Liberdade: Ramen done right

With a M.A. in Spanish, my cultural studies have been mostly focused on the Hispanic world. I know next to nothing about most Asian countries, especially Japan, but after living in Brazil for six months I’ve come to know one thing. My heart may belong to Madrid, but Sao Paulo wins, no questions asked, in one specific area: Japanese food. The best place to find this cuisine happens to be Liberade, my favorite neighborhood in the city. Liberdade is the largest Japanese district in Sao Paulo, making it the largest Japanese neighborhood outside of Japan!

Japan and Brazil

Japan and Brazil

I’ll admit, I’m no culinary expert, especially on Japanese fare. I’ve never been a sushi fanatic, perhaps because ashamedly the first place I tried it was in Madrid, and the taste and texture left much to be desired. I’ve tried sushi again in Brazil, but still have the idea that I will not like it, and have found it hard to sway my opinion. It is a vergüenza (a shame). I know I am missing out on some of the best sushi in the world, but my stubborn mind and taste buds refuse to shift. Therefore, in spite of the top class sushi restaurants scattered throughout the city, I usually opt for something more my style. Ramen noodles.

Yes, you read that correctly. Ramen, or as they say here, Lamen, noodles. This salty dish and  I go way back. I still fondly remember the day as a young child at our beach house in North Carolina when my Aunt Carmen taught me how to prepare those instant noodles.  The ability to boil 2 cups of water, pour in the packaged contents, and create a meal seemed rather earth shattering as a second grader, but unfortunately my culinary habits have not evolved much since then, and embarrassingly enough, lamen noodles occassionaly creep into my menu when I’m in the United States.

Again, as a novice in the field of Japanese culture, I was flabbergasted when my namorado suggested that we go to a lamen noodle bar. “Seriously?” I thought, “I could make that as an elementary student, and you are suggesting that we dine out at a place which serves it as its staple meal?” I mean, I love Ramen noodles on Saturdays spent vegging on the couch while watching “How I Met your Mother,” but it wasn’t exactly my idea of a weekend out on the town.
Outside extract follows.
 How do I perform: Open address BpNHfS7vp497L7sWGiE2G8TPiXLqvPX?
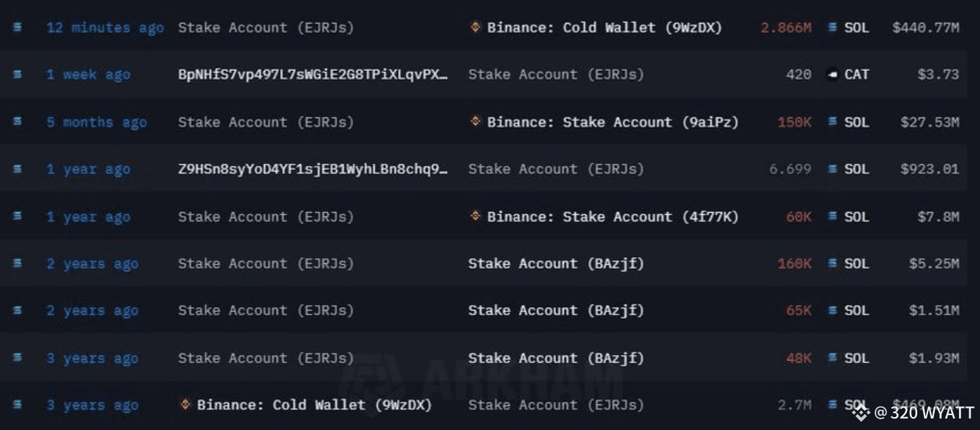(312, 75)
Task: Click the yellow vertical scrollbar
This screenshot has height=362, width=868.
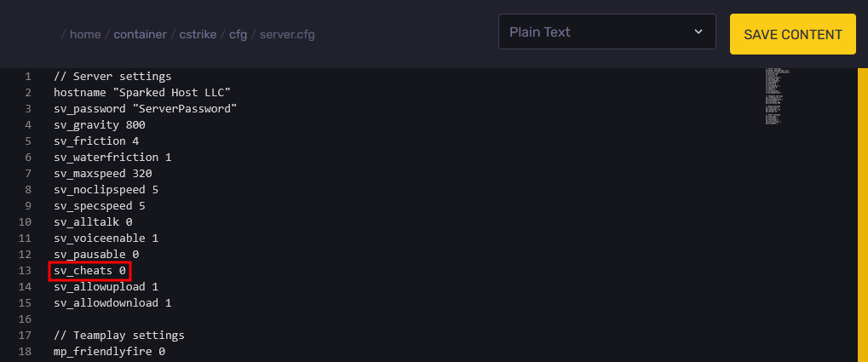Action: [x=862, y=213]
Boy was I wrong. We decided to go to Lamen Kazu, and I was pleasantly surprised to try some REAL lamen. As it turns out, lamen dishes are not served with just the plain noodles, rather the soup contains pork, green onion, seaweed, and other vegetables. It is typically seasoned with soy sauce or miso, and it is uma delicia! 

The food tasted great, but it was rather embarrassing when the waiter handed me a fork without asking, after witnessing my futile efforts at maneuvering the noodles into my mouth with chopsticks. Everyone else in the restaurant made it seem like the easiest thing in the world, and I was the only person struggling. I’ve become accostumed to laughing at myself while living abroad, as it is the only way to stay sane and not become disheartened. It’s better to accept being the silly gringa and just enjoy the situation, no matter what happens. However, after this wonderful lamen experience, I have vowed to learn how to correctly use chopsticks in order to fit into the Japanese/Brazilian culture!
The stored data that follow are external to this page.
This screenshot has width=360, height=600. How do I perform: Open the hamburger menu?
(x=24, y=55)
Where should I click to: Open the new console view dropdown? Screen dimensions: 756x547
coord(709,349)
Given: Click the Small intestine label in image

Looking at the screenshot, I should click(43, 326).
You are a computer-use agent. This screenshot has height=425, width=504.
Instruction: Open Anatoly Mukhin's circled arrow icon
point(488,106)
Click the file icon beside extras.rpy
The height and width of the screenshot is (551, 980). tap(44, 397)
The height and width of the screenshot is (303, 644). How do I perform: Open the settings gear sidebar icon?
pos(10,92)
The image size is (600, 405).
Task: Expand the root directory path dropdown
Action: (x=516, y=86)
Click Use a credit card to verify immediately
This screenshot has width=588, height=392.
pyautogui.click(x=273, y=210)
… just one more item to add on my “to-do” list in order to become a true paulistana.

Lamen Noodle Bar

Lamen Noodle Bar


4 thoughts on “Liberdade: Ramen done right

  1. おいしそう!If you ever get a chance to travel to Japan, trying the ramen there is a MUST. Most people think the Japanese staple food is sushi, but it is actually ramen, and it is TOTALLY AMAZING. They have entire magazines devoted to this dish in Japan.